Wired: Echelon Furor Ends in a Whimper
Brian Gladman
Brian Gladman" <brg at gladman.plus.com
Wed, 11 Jul 2001 09:35:51 +0100
From: "John Young" <jya@pipeline.com>
To: <ukcrypto@chiark.greenend.org.uk>
Sent: Wednesday, July 11, 2001 12:20 AM
Subject: RE: Wired: Echelon Furor Ends in a Whimper
[snip]
> Should end-to-end encryption become universal as Brian suggests,
> the question arises of what would be singular data for the NSA
> and like-snoops to collect and retain? Will it be all communication,
> along with burgeoning storage and sorting inventions such as NSA
> brags it is feverishly developing (Bamford reports), or will other
> characteristics be used to single out special data (and now used
> to sort through increasing encrypted data)?

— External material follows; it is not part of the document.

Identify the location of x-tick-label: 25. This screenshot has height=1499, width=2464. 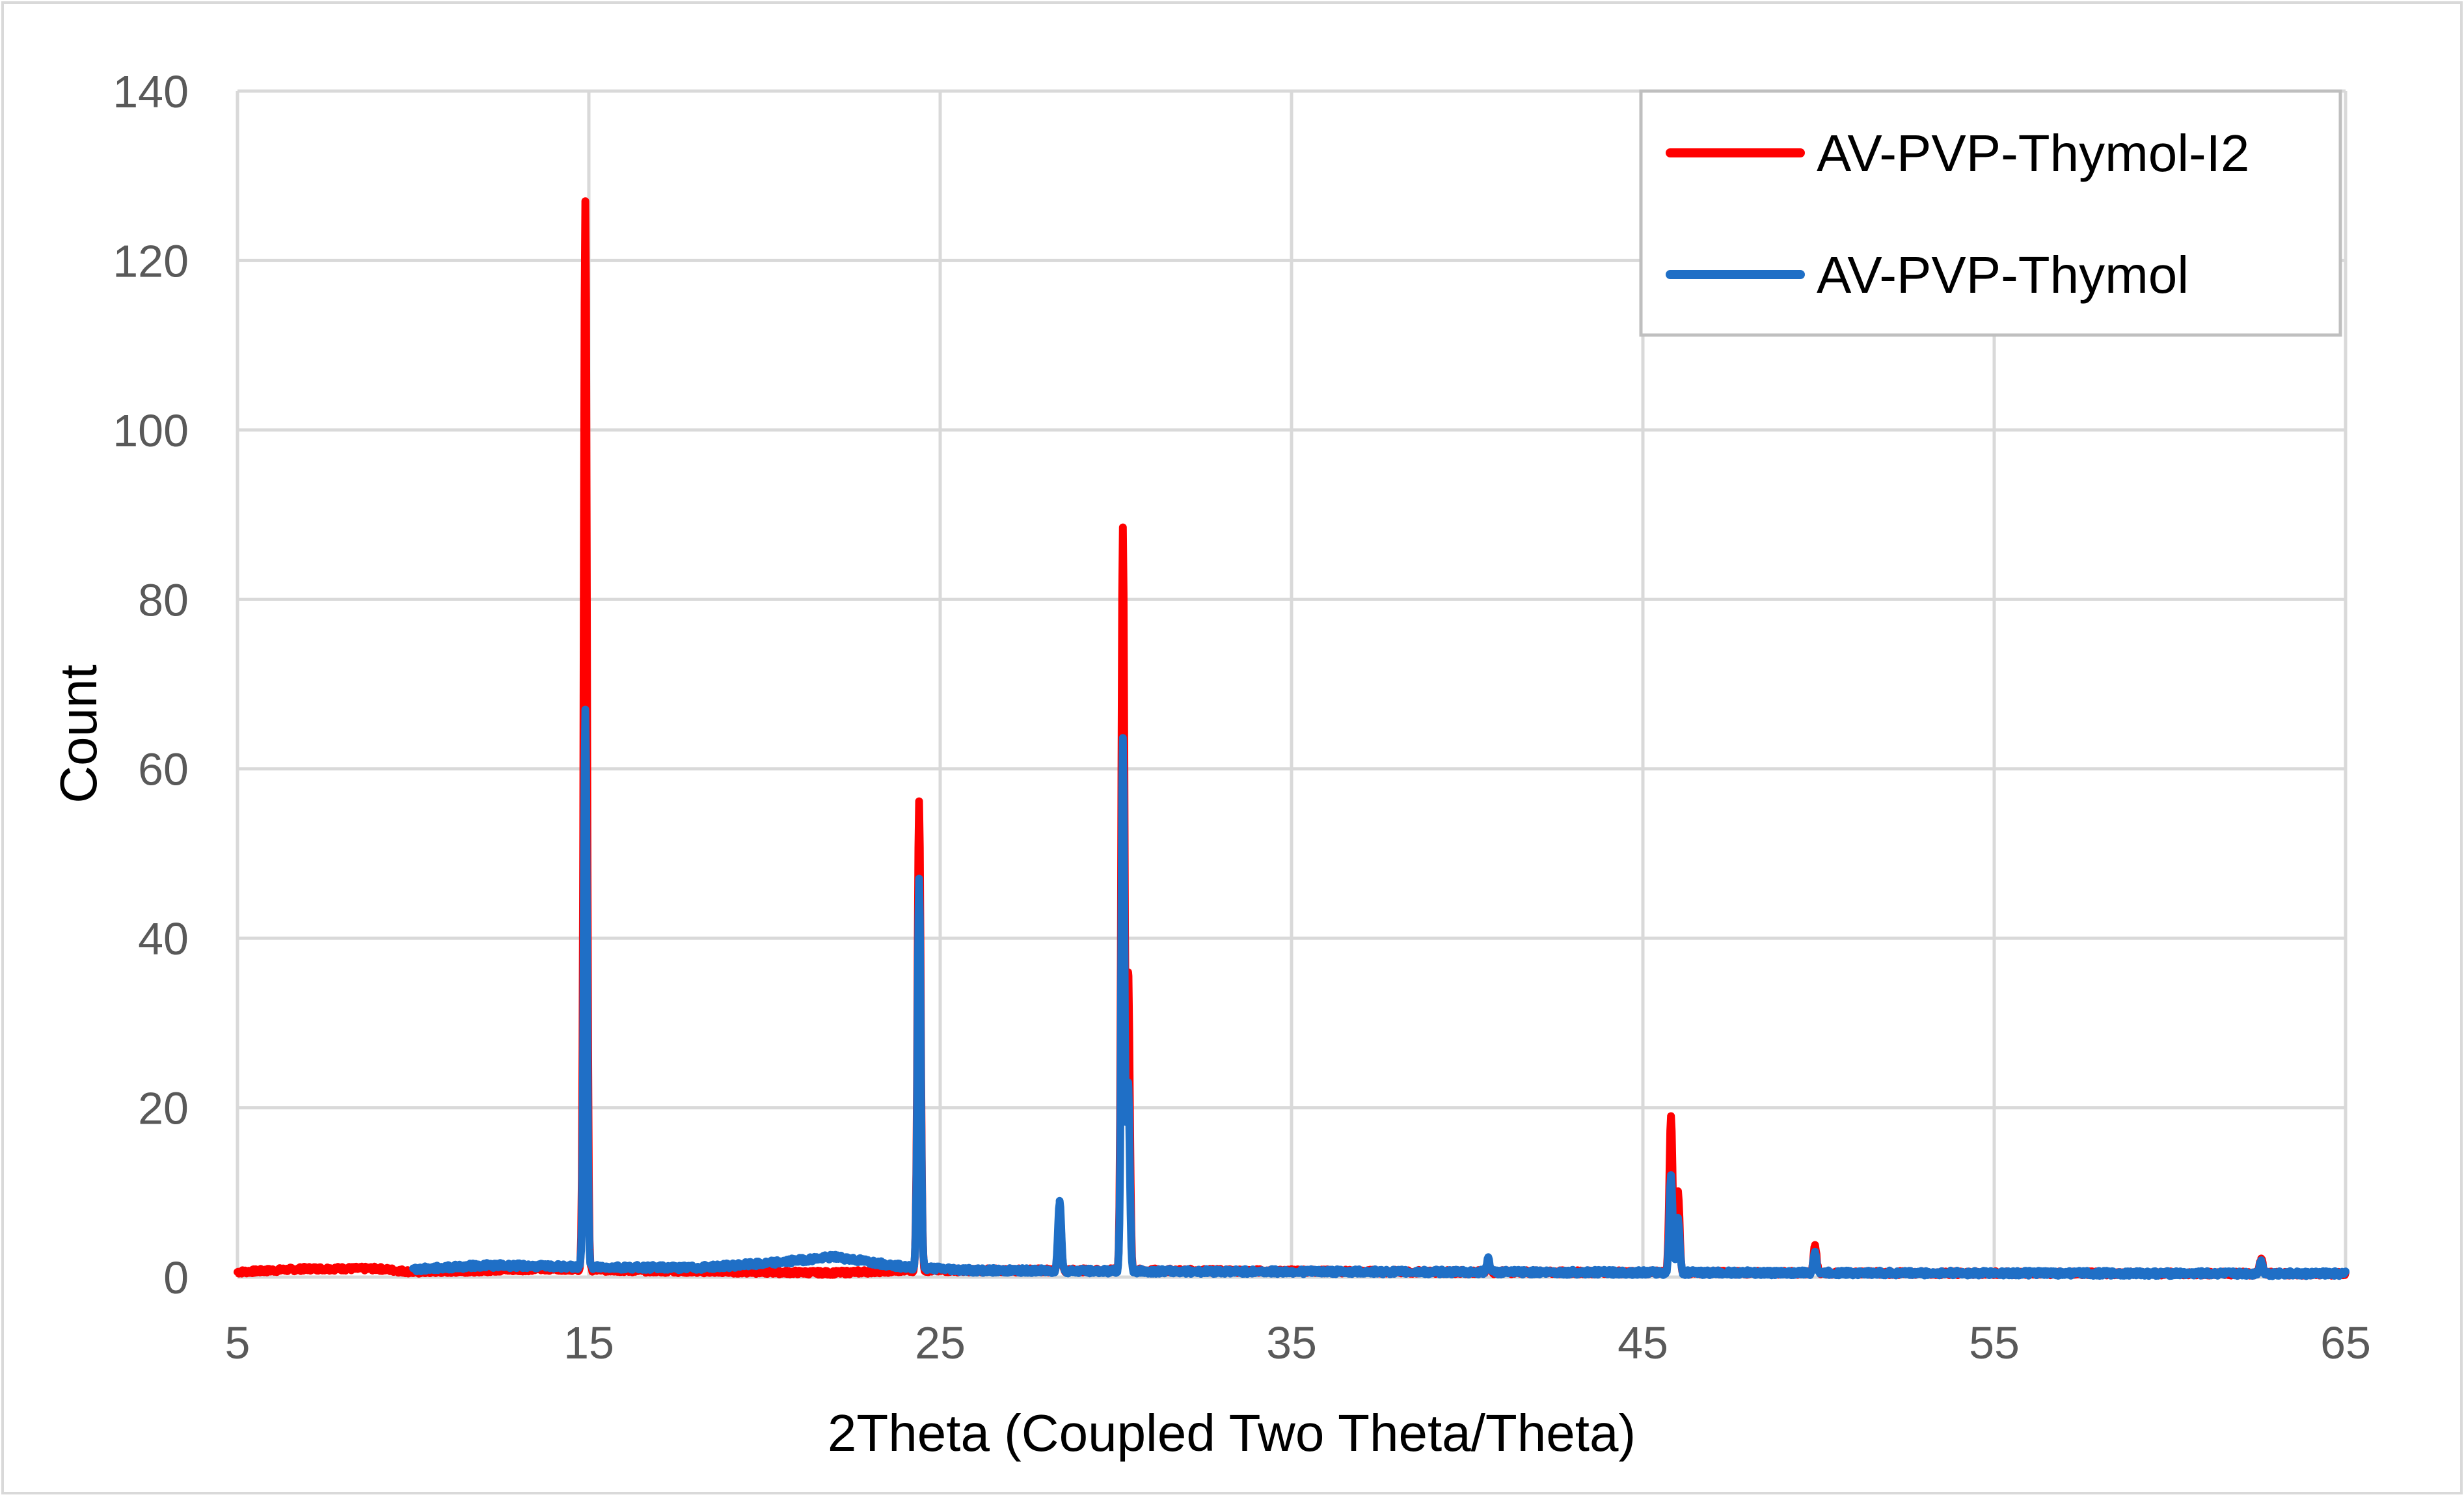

End-to-end encryption, as such, does not hide traffic flow information so I
suspect that collection and storage of encrypted traffic will be
increasingly selective on the basis of 'who is talking to who' and other
more subtle distinguishers.
> There are hints in the regulations governing NSA interception that
> there are other means to identify special data other than its
> cryptographic attributes. But only generic terms such as "technical"
> are used for those hints -- that is, when the terms are not censored
> altogether as cryptographic and TEMPEST terms once were.
When searching for 'needles in haystacks' it pays to use all the help you
can get.
Paradoxically, as we progressively deploy end-to-end crypto, we force
information pirates to apply more energy to illicit data acces in end
systems. And since data held in the latter is infinitely less protected
than it is when cryptographically protected in transit, we may not see the
improvements in information security that we expect from such a deployment.
But, perhaps worse than this, system penetration is an active form of attack
that poses some really serious safety concerns. If we find that systems
penetration is increasingly used, it will not always be obvious before the
event whether or not 'interfering' with a target system will pose serious
safety risks. It is fairly obvious that enemy penetration of defence
systems could be disastrous but increasingly the same is true of many civil
systems.
It is hence hardly a surprise that governments are now increasingly
concerned about civil infrastructure protection but they face a legacy of
50+ years of government investment in insecurity. The consequences of the
continuing inbalance of UK government investment in information expolitation
and information protection was the primary cause of major disagreements
between GCHQ and myself in the late 1980s and early 1990s.